Print the range of lines that opens with the line containing "网站简介 (369, 2545)" and closes with the last line of the listing. Include both ends; print nothing more.

- - - - -

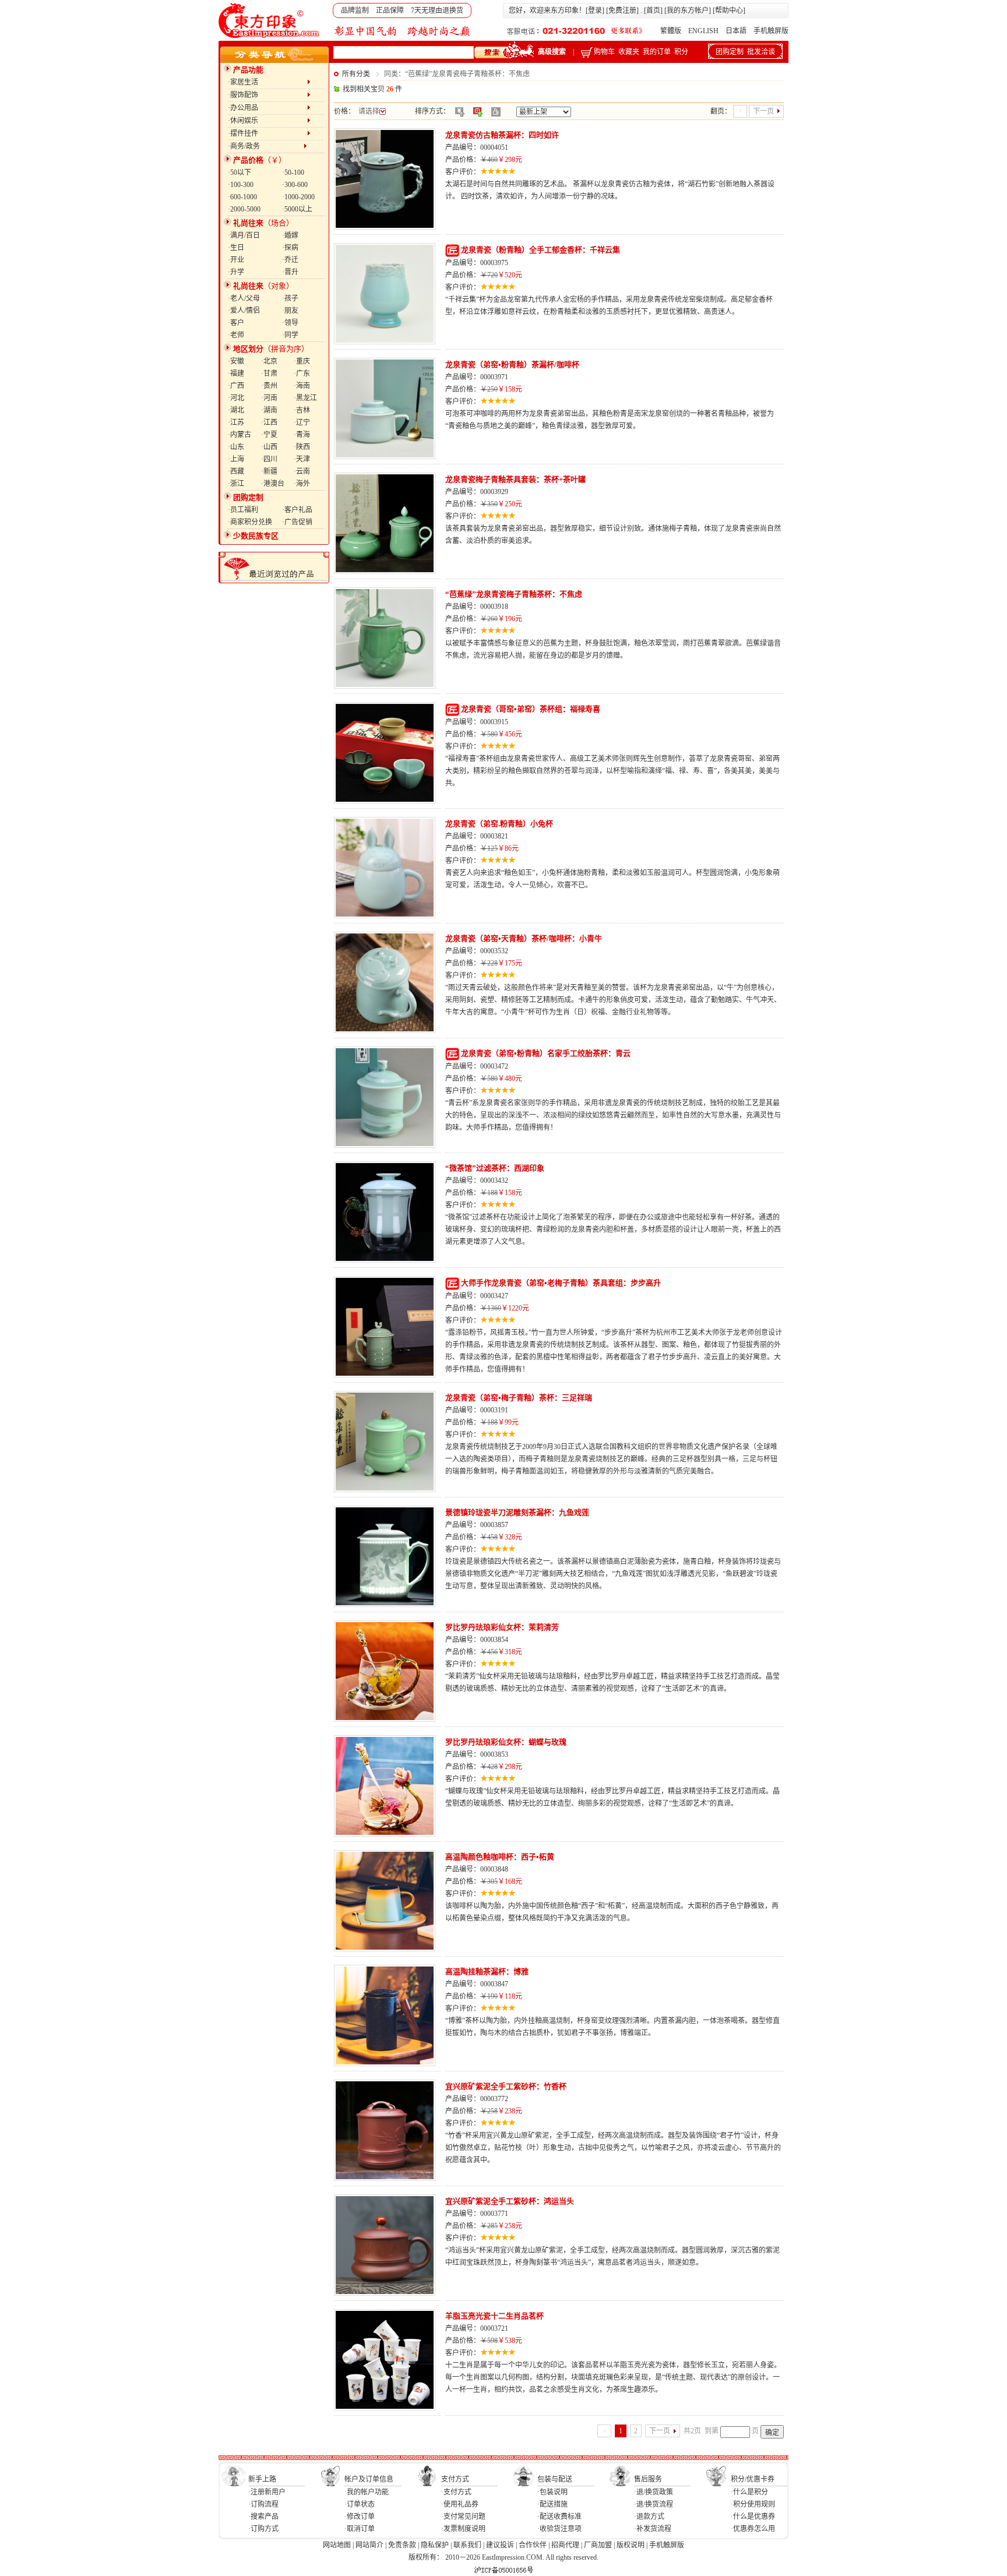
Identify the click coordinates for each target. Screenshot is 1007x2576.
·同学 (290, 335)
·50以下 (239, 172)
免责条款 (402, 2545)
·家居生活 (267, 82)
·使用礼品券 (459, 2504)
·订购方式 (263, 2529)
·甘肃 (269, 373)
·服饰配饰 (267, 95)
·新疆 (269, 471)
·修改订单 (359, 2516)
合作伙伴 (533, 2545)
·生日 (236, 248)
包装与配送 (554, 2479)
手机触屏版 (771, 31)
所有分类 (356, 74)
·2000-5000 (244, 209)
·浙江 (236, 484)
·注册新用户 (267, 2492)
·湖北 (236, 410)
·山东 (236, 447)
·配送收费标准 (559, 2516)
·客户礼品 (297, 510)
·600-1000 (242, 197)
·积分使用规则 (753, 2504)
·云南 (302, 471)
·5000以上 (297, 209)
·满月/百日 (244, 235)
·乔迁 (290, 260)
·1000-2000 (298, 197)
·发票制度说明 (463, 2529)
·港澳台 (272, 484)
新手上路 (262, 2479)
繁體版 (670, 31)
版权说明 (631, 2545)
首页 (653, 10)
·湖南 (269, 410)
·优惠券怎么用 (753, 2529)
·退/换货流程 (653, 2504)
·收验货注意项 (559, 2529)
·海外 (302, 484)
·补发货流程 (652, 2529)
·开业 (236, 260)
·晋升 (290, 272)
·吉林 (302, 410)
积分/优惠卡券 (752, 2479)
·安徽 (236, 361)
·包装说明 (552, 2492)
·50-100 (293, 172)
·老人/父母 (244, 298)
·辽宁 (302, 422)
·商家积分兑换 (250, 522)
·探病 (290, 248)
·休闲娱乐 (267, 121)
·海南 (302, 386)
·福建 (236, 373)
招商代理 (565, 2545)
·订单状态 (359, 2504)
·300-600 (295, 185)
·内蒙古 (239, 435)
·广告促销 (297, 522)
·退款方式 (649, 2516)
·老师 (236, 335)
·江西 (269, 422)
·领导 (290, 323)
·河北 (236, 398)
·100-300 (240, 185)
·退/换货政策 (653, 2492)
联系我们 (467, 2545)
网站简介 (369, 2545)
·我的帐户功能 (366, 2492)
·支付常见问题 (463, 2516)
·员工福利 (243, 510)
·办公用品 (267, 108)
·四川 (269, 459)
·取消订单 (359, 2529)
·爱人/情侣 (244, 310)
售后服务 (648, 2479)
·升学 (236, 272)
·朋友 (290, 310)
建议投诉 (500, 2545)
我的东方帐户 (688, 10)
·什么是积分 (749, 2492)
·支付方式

- - - - -

■ **EXERCISE RESULT**:
网站简介 (369, 2545)
·我的帐户功能 (366, 2492)
·支付常见问题 (463, 2516)
·员工福利 (243, 510)
·办公用品 (267, 108)
·四川 (269, 459)
·取消订单 (359, 2529)
·爱人/情侣 (244, 310)
售后服务 (648, 2479)
·升学 (236, 272)
·朋友 (290, 310)
建议投诉 (500, 2545)
我的东方帐户 (688, 10)
·什么是积分 (749, 2492)
·支付方式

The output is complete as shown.